While the Toronto condominium market will certainly feel the dampening effects of the recent changes to federal rules governing mortgages, a renowned developer and real estate broker argued that the adjustments will not necessarily lead to price corrections and sales decline in the city.
“It's really not the end of the world,” Brad Lamb told CBC News
“The market here is so well supported with employment.
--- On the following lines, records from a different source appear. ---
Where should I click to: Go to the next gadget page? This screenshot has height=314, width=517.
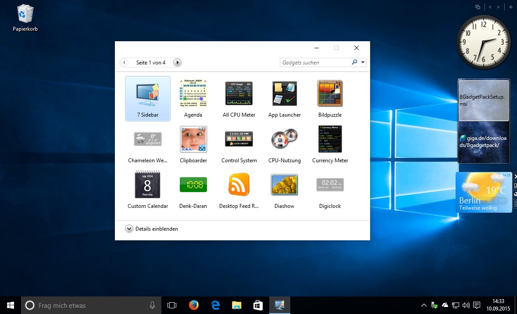click(x=177, y=62)
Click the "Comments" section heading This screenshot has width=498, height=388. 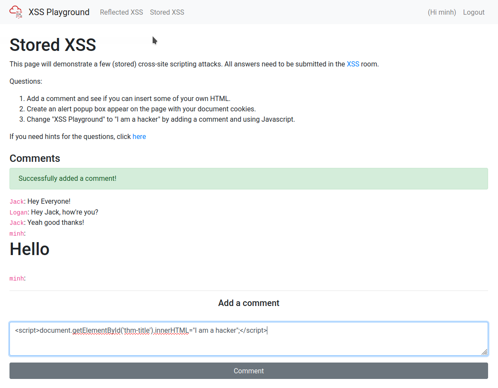click(x=34, y=158)
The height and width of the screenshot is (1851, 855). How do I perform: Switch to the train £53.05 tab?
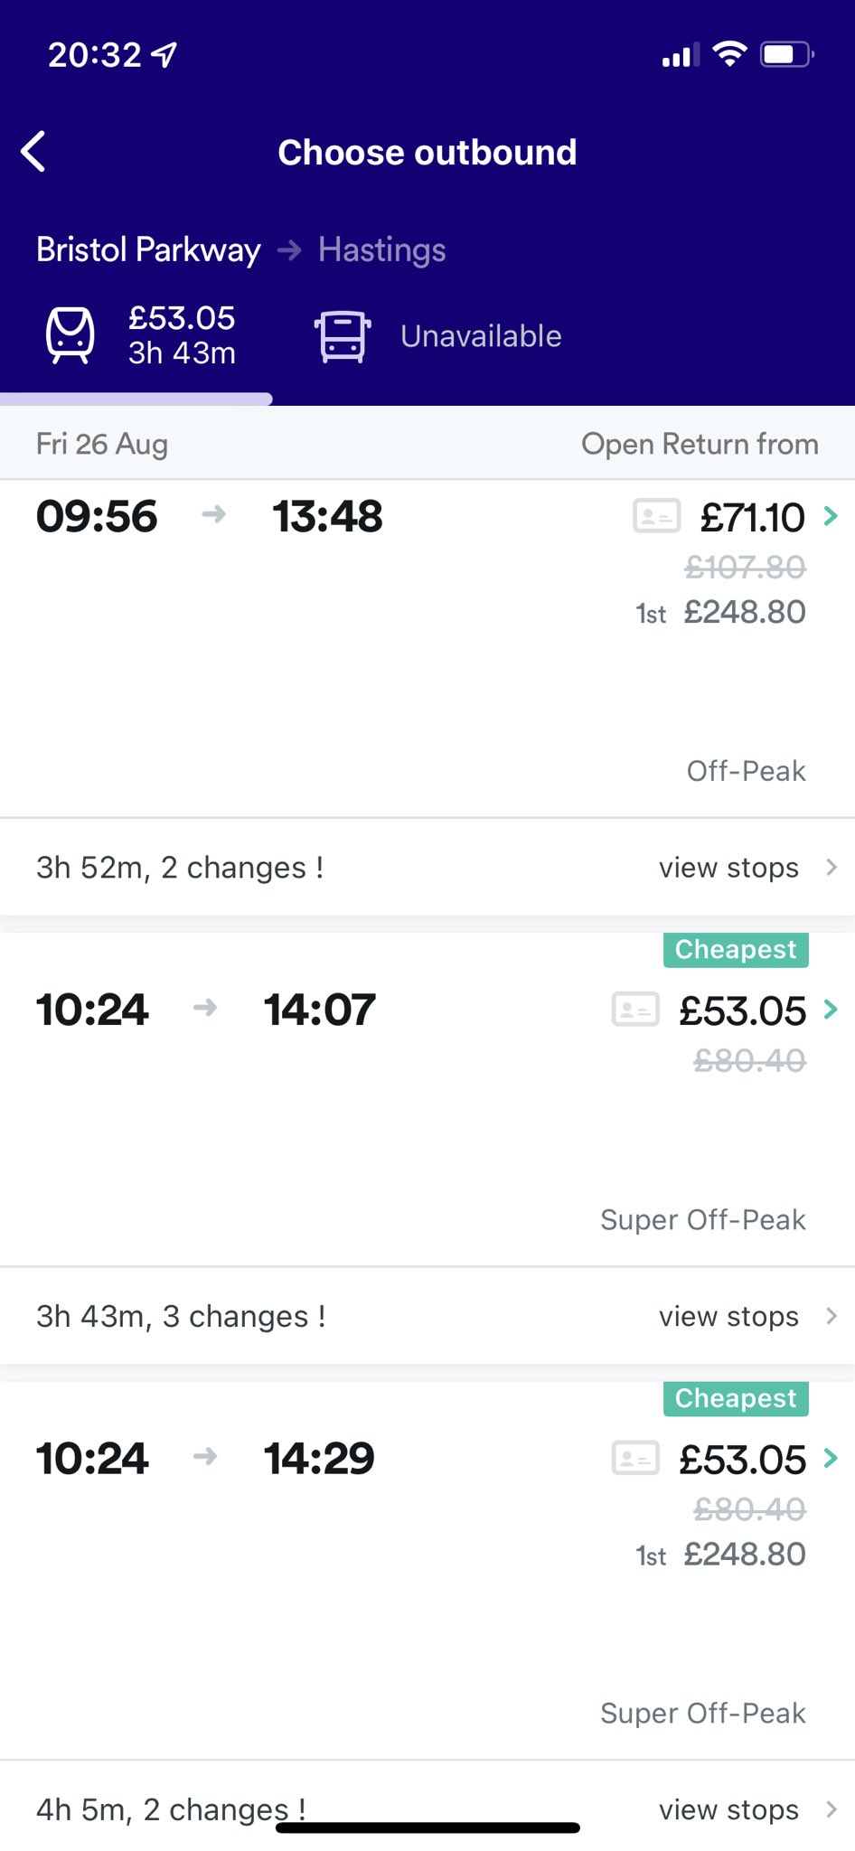[181, 335]
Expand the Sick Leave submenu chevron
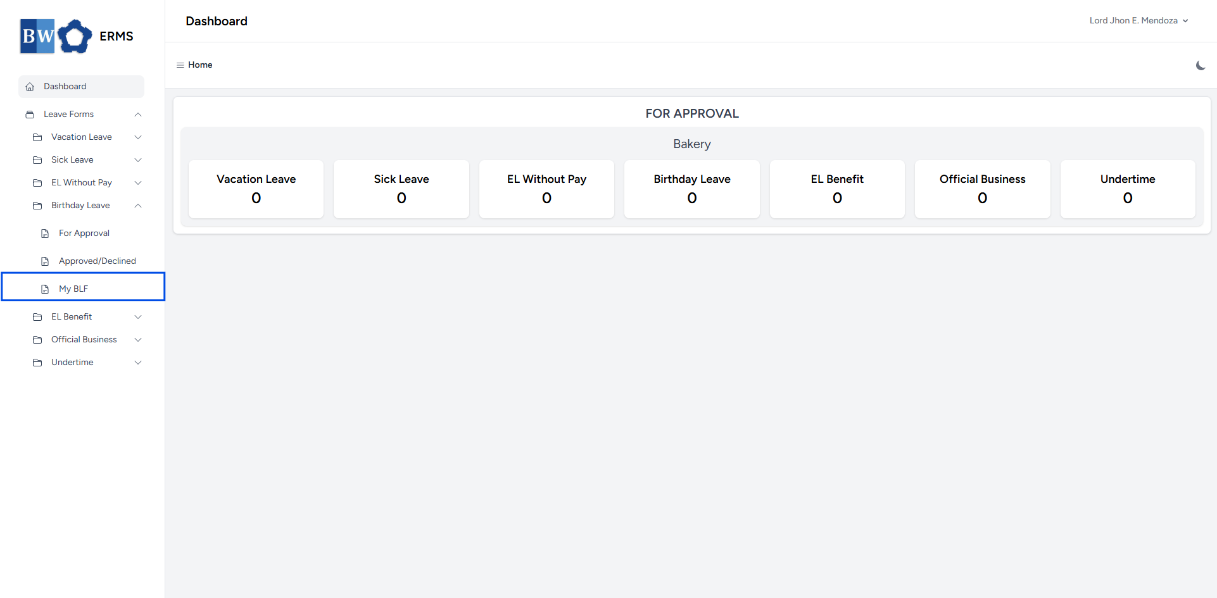 (138, 160)
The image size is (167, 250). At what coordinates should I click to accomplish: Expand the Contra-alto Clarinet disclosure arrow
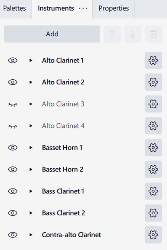tap(31, 235)
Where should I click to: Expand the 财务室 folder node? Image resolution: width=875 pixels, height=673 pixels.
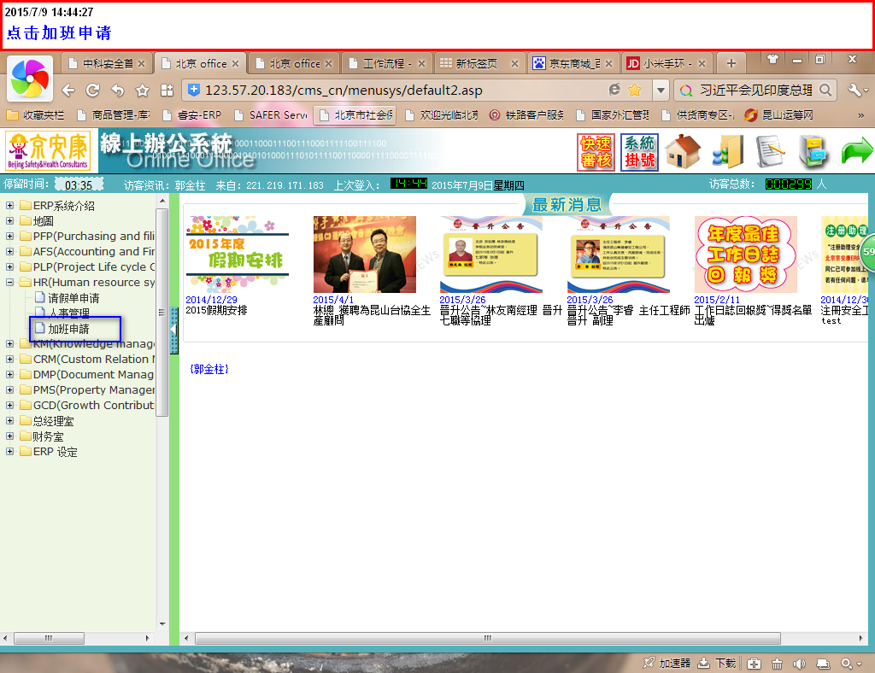[x=10, y=436]
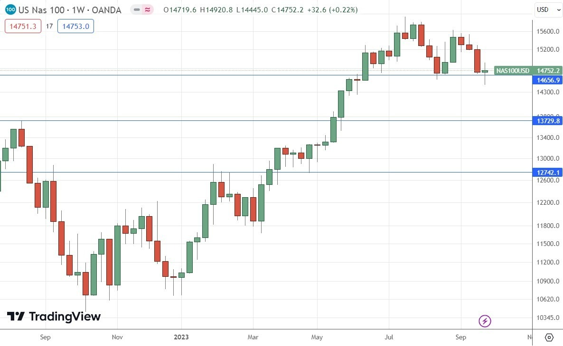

There are shortages of rentals, shortages of purpose-built rentals, and shortages of anything to buy,” he elaborated. “I think it's a whole lot of nothing.”
Lamb added that instead of fleeing Toronto, first-time buyers—who are projected to be among the sectors most negatively impacted by the new rules—will simply “adjust their expectations downward,” as Toronto’s economic fundamentals are still too stable to depart from.
Moreover, Lamb predicted that the most that the Toronto condo market might experience in the new regulatory regime is a “very mild” drop in activity, especially in the $250,000 to $350,000 price range.
However, prominent real estate data analyst Ross Kay begged to differ, saying that the “radical change” would prove to be highly detrimental to the Toronto market, which is already at what he called a “tipping point”.
“Certainly nowhere in North America has this ever happened,” Kay noted, adding that a “full correction” in Toronto is just beyond the horizon.
In particular, the newly mandated “stress test” on borrowers’ capacity to service payments at the Bank of Canada’s posted 5-year rate of 4.64 per cent will only “wipe out” a significant proportion of new buyers from the market
Projecting a 17 per cent plunge in national average sale prices, Kay stated that officials’ hopes of a slow and safe slowdown in the Toronto real estate market are severely misguided.
“They all think you can cool the market. But a market either escalates forward or it corrects. It's one or the other.”